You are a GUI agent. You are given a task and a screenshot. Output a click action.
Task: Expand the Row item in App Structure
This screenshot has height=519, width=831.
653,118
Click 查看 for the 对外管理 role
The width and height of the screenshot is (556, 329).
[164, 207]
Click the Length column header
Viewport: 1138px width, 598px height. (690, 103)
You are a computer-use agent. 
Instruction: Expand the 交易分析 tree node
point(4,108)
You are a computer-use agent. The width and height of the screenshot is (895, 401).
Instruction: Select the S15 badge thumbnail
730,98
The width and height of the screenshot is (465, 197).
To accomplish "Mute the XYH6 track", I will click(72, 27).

★ ★ ★ ★ ★

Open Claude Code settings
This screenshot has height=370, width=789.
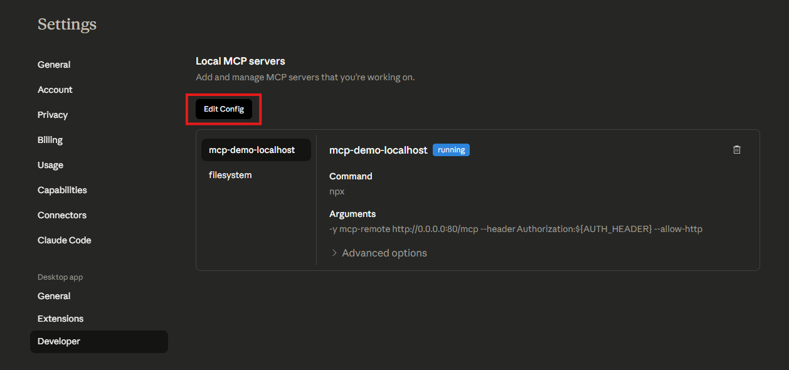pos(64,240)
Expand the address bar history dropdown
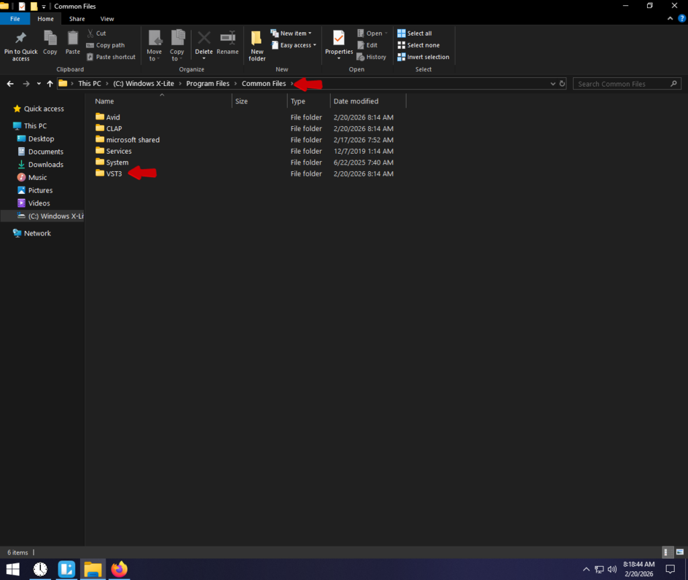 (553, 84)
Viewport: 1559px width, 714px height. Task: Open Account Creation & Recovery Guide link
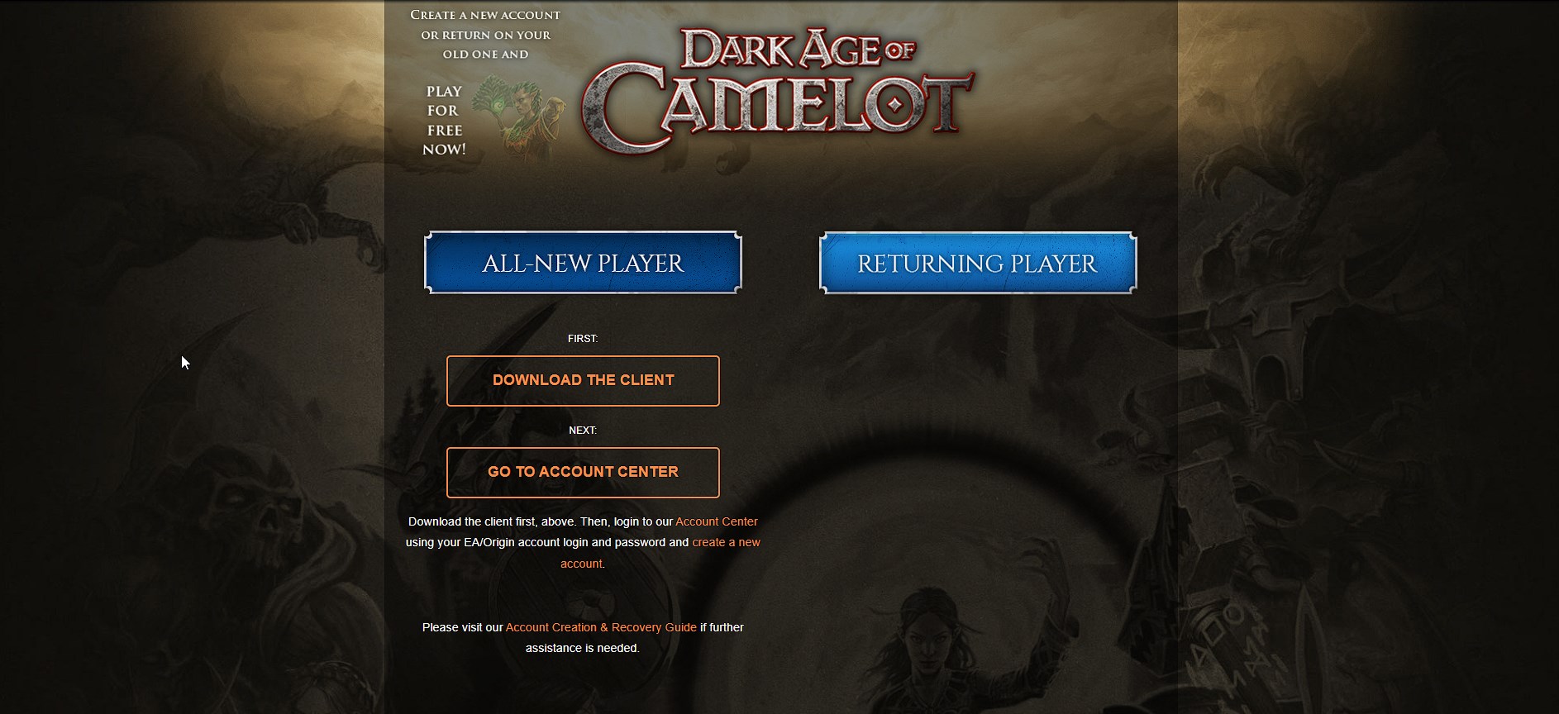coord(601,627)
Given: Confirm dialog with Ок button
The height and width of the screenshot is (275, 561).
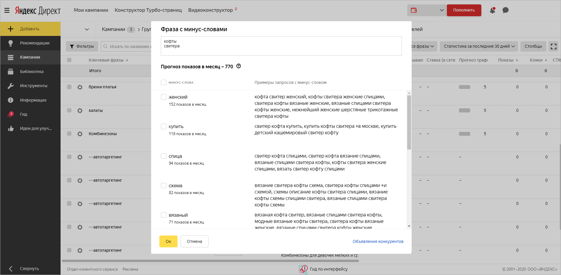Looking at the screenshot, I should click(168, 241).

★ ★ ★ ★ ★

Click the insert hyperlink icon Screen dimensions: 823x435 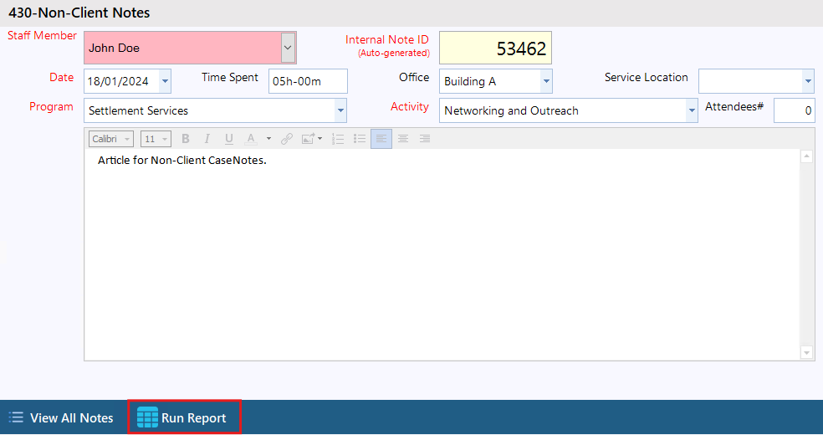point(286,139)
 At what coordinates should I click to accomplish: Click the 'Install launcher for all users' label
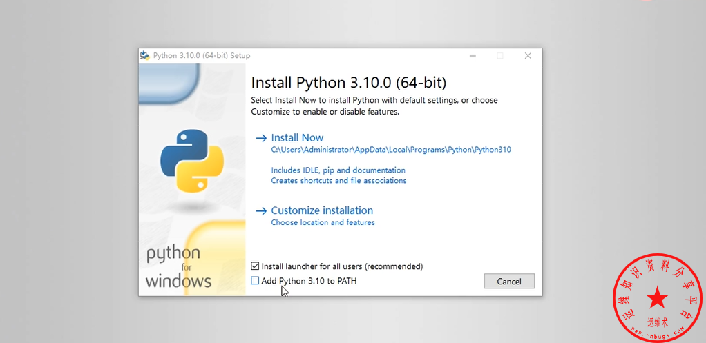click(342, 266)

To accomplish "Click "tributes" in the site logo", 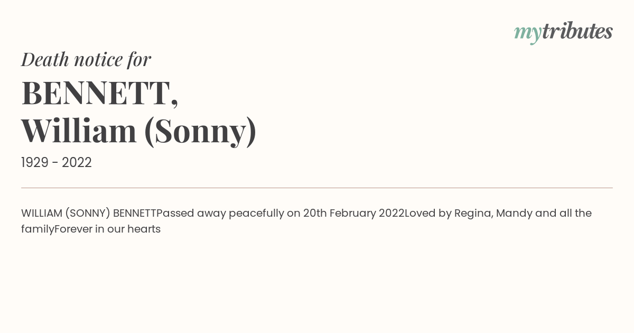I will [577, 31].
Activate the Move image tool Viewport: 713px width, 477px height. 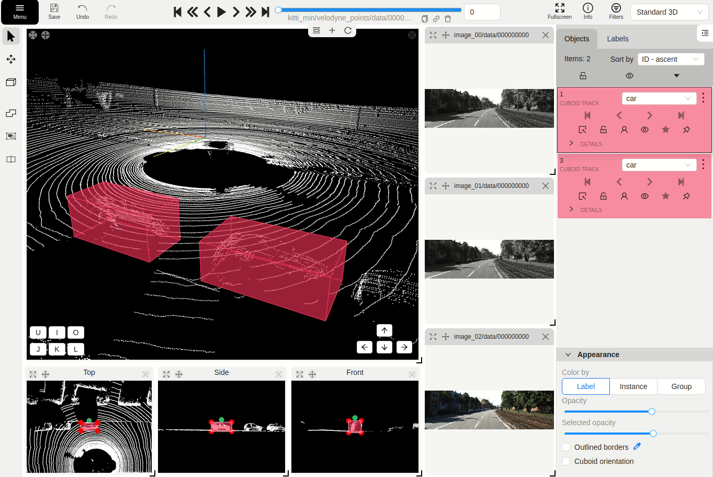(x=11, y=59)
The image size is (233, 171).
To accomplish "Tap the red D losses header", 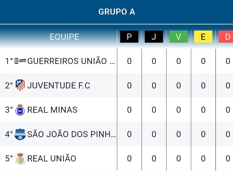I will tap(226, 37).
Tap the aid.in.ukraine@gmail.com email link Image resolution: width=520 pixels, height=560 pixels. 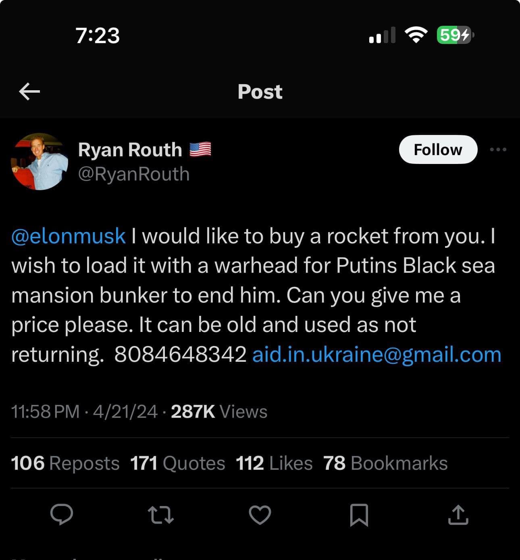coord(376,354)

★ ★ ★ ★ ★

Note how many lines of the listing above contain the string "computer", and give that number with nothing added.

2